■ What the task requires ■
How many lines in the listing below contain the word "menu"? Reply with the number only.

Rows from a dataset:
+--

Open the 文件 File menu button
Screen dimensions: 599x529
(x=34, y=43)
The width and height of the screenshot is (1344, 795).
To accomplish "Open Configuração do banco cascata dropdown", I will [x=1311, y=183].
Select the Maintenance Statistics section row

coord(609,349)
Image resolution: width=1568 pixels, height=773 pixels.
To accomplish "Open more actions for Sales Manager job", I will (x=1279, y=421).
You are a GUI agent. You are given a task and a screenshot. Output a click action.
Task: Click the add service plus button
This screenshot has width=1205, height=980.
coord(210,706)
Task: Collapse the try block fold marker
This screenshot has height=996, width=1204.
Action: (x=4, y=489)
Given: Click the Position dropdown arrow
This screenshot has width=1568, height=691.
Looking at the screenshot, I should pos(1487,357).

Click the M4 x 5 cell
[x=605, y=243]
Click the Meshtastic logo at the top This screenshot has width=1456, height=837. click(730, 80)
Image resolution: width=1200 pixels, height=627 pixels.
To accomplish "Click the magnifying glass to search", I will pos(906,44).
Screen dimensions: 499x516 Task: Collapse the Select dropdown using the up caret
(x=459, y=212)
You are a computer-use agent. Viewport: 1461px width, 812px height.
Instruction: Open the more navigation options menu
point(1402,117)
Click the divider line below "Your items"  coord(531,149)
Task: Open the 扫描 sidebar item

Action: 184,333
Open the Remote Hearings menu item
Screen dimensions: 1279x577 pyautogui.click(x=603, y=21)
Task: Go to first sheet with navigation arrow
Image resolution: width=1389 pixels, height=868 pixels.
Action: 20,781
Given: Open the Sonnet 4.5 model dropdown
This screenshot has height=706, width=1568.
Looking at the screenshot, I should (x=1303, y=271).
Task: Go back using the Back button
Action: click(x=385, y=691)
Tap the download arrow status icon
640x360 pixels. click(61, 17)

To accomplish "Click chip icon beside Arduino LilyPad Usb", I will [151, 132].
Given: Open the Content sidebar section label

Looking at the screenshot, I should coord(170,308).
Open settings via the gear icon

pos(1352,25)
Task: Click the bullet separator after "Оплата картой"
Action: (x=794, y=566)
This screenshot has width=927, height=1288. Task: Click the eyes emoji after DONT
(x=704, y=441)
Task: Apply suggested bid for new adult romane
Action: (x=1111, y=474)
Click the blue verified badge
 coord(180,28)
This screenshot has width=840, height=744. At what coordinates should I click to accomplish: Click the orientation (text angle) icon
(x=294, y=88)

+--

■ Finished exercise ■
3